Son perfectionnisme peut s’interpréter comme l’écriture de la théorie de la justice sous le signe de Locke, dont Rawls revendique l’héritage. En effet, tout comme le terme hiérarchiquement supérieur du choix des principes de justice rawlsiens est l’intérêt pour un idéal particulier, le terme hiérarchiquement supérieur du choix d’un législateur pour édicter les lois civiles est un intérêt pour l’idéal voulu par Dieu sur terre. Rappelons que dans l’état de nature lockéen, Dieu donne aux hommes une loi, leur raison instrumentale et utilitaire [19], pour garantir son pouvoir de vie et de mort sur ses créatures [20]. Cette loi leur commande paradoxalement de ne s’y conformer que s’ils y ont intérêt pour la réalisation d’autres fins que leurs propres intérêts ! (On sait que les voies du Seigneur sont impénétrables…) Il n’est donc rationnel pour les hommes de s’y conformer que s’ils comprennent bien leurs intérêts.

Dans l’état de nature théorique, parce que les hommes sont supposés bien les comprendre, ils ont intérêt à se conformer à la loi que Dieu leur a donnée. L’état de nature est alors censé être un état de bienveillance : en poursuivant leurs intérêts bien compris, ils contribuent au bonheur du « corps » politique. Dans l’état de nature historique, les hommes, comprenant mal leurs intérêts, ne peuvent plus les satisfaire au mieux au moyen de leur raison utilitaire. Ils ont alors intérêt à faire confiance au législateur. Mais ils n’ont intérêt lui faire confiance que s’ils font le pari que lui-même édicte les lois civiles non pas dans son propre intérêt, mais dans celui du corps politique : ce ne peut être que par « affection » pour les hommes, écrit Locke, par « altruisme », que le législateur édicte les lois civiles. Autrement dit, ils ne peuvent rationnellement être irrationnels, i.e. désobéir à Dieu pour mieux lui obéir, que s’ils font le pari irrationnel que le législateur est lui-même rationnellement irrationnel, i.e. désobéit lui-même à la loi de Dieu… pour mieux lui obéir (quand nous vous disions que les voies du Seigneur sont impénétrables…).
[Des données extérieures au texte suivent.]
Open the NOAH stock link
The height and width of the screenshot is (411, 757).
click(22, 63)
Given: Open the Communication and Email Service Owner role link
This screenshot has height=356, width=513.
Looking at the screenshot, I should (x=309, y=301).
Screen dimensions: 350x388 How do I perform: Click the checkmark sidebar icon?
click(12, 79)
Une fois les lois édictées, les individus ne les respectent que si elles satisfont au mieux leurs intérêts de conservation et de possession. Mais cela suppose qu’ils puissent mieux les comprendre que lorsqu’ils sont entrés en société. Ils ne peuvent donc respecter les lois civiles, et avant même : confier au législateur le soin de les édicter, que s’ils croient en un Dieu qui leur accorde la possibilité de comprendre leurs intérêts (plus par intérêt intéressé que par bienveillance), ou encore que s’ils manifestent un intérêt pour Sa parole, pour l’idéal voulu par Lui sur terre. D’où l’on trouve, au fond, un certain perfectionnisme chez Locke.
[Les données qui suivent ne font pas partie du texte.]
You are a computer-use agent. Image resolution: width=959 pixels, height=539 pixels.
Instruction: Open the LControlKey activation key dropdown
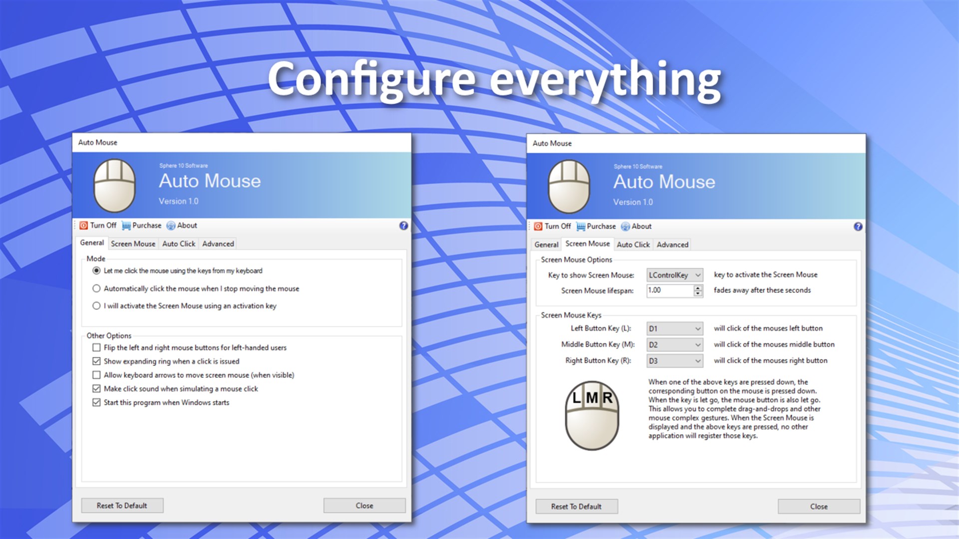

L’intuitionnisme, puis le perfectionnisme de Rawls changent le statut épistémologique de la position originelle et son projet théorique. Il ne s’agit plus d’une situation hypothétique épurée de toute considération morale dont sont déduits des principes de justice qui valent universellement, mais d’un « procédé de présentation » qui a pour objectif de proposer une conception de la justice pour nos démocraties occidentales modernes, qui repose sur une interprétation consensuelle des valeurs de liberté et d’égalité. « Quelle est la meilleure conception de la justice politique pour réaliser dans les institutions de base les valeurs de liberté et d’égalité […] ? L’objectif de la théorie de la justice est de répondre à cette question » [Rawls, 1988, p. 301-302]. Comme l’interprétation des valeurs de liberté et d’égalité, que traduit le choix des principes de justice repose sur un idéal particulier, Rawls concède que les principes de justice ne peuvent se satisfaire d’une justification d’ordre « pratique » : que la théorie soit utile pour nous autres modernes démocrates occidentaux pour évaluer la justesse de nos institutions, qu’elle soit « applicable » ne suffit pas. Encore faut-il que le choix des principes soit durable pour qu’ils puissent être appliqués et permettent de juger l’équité de nos institutions.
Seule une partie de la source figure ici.